(Pixel coordinate grounding data)
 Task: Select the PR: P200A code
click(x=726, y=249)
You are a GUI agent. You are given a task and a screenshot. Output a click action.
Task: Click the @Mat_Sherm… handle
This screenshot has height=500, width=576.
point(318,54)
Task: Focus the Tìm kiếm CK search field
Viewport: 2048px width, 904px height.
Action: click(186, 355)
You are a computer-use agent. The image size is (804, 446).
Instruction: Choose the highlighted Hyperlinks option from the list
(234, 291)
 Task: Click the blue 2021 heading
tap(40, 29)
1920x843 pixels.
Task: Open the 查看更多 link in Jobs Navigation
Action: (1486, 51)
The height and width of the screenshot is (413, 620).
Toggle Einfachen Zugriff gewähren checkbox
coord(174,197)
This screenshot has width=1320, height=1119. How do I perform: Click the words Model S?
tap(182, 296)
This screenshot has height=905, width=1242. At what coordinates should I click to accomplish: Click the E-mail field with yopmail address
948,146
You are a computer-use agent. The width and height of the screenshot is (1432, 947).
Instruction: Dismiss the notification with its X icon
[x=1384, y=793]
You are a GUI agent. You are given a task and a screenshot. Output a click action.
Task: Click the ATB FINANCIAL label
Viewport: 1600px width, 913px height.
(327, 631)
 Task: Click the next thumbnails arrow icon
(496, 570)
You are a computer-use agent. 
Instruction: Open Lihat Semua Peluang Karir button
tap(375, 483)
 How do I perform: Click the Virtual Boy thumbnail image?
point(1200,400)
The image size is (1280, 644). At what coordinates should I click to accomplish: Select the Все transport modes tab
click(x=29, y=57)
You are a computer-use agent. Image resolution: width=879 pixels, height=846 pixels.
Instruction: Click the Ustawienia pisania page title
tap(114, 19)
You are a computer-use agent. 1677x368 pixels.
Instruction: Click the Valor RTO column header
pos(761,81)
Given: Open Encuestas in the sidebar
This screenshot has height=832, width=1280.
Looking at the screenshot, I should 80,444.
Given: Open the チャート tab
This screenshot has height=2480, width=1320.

» TASK GOAL: Print only these lines, exactly: the one containing "Given: Open the チャート tab" and all after it to the end of the entries.

» TASK OUTPUT:
Given: Open the チャート tab
This screenshot has height=2480, width=1320.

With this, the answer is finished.